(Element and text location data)
——————————

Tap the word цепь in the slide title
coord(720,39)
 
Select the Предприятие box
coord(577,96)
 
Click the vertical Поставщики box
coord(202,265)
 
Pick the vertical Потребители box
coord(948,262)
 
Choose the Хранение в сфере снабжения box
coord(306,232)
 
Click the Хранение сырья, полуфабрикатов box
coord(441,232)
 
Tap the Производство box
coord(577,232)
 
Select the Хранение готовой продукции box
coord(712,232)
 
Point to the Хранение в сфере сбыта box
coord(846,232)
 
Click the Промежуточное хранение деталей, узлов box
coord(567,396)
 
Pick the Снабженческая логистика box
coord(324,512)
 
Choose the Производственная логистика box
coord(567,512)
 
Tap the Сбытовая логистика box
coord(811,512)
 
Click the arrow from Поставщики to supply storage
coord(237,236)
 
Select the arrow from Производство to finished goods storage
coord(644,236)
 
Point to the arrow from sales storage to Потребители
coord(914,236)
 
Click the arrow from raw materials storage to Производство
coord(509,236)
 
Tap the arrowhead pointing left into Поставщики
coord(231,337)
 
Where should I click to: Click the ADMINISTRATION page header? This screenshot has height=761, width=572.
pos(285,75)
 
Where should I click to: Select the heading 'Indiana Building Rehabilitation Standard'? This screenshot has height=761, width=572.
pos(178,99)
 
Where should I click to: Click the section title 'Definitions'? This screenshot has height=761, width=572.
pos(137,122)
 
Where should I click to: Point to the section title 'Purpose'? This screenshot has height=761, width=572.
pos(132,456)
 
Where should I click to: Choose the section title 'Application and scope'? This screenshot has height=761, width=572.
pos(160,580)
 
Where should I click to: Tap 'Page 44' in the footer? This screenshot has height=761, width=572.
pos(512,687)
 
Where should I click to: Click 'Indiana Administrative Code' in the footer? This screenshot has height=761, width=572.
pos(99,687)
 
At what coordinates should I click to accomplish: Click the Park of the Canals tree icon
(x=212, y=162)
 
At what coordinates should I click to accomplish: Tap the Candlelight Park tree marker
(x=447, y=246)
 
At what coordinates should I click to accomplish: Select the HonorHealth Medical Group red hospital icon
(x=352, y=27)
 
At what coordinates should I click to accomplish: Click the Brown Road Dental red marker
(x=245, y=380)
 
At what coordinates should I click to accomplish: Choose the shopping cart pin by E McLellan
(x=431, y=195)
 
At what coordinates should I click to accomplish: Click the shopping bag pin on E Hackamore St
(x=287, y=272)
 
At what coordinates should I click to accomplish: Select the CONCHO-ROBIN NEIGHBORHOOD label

——————————

PROBLEM TO WORK ON:
Reproduce all of the lines above word for word, with nothing changed.

RESPONSE BELOW:
Tap the word цепь in the slide title
coord(720,39)
 
Select the Предприятие box
coord(577,96)
 
Click the vertical Поставщики box
coord(202,265)
 
Pick the vertical Потребители box
coord(948,262)
 
Choose the Хранение в сфере снабжения box
coord(306,232)
 
Click the Хранение сырья, полуфабрикатов box
coord(441,232)
 
Tap the Производство box
coord(577,232)
 
Select the Хранение готовой продукции box
coord(712,232)
 
Point to the Хранение в сфере сбыта box
coord(846,232)
 
Click the Промежуточное хранение деталей, узлов box
coord(567,396)
 
Pick the Снабженческая логистика box
coord(324,512)
 
Choose the Производственная логистика box
coord(567,512)
 
Tap the Сбытовая логистика box
coord(811,512)
 
Click the arrow from Поставщики to supply storage
coord(237,236)
 
Select the arrow from Производство to finished goods storage
coord(644,236)
 
Point to the arrow from sales storage to Потребители
coord(914,236)
 
Click the arrow from raw materials storage to Производство
coord(509,236)
 
Tap the arrowhead pointing left into Поставщики
coord(231,337)
 
Where should I click to: Click the ADMINISTRATION page header? This screenshot has height=761, width=572.
pos(285,75)
 
Where should I click to: Select the heading 'Indiana Building Rehabilitation Standard'? This screenshot has height=761, width=572.
pos(178,99)
 
Where should I click to: Click the section title 'Definitions'? This screenshot has height=761, width=572.
pos(137,122)
 
Where should I click to: Point to the section title 'Purpose'? This screenshot has height=761, width=572.
pos(132,456)
 
Where should I click to: Choose the section title 'Application and scope'? This screenshot has height=761, width=572.
pos(160,580)
 
Where should I click to: Tap 'Page 44' in the footer? This screenshot has height=761, width=572.
pos(512,687)
 
Where should I click to: Click 'Indiana Administrative Code' in the footer? This screenshot has height=761, width=572.
pos(99,687)
 
At what coordinates should I click to accomplish: Click the Park of the Canals tree icon
(x=212, y=162)
 
At what coordinates should I click to accomplish: Tap the Candlelight Park tree marker
(x=447, y=246)
 
At what coordinates should I click to accomplish: Select the HonorHealth Medical Group red hospital icon
(x=352, y=27)
 
At what coordinates should I click to accomplish: Click the Brown Road Dental red marker
(x=245, y=380)
 
At what coordinates should I click to accomplish: Choose the shopping cart pin by E McLellan
(x=431, y=195)
 
At what coordinates should I click to accomplish: Click the shopping bag pin on E Hackamore St
(x=287, y=272)
 
At what coordinates should I click to accomplish: Select the CONCHO-ROBIN NEIGHBORHOOD label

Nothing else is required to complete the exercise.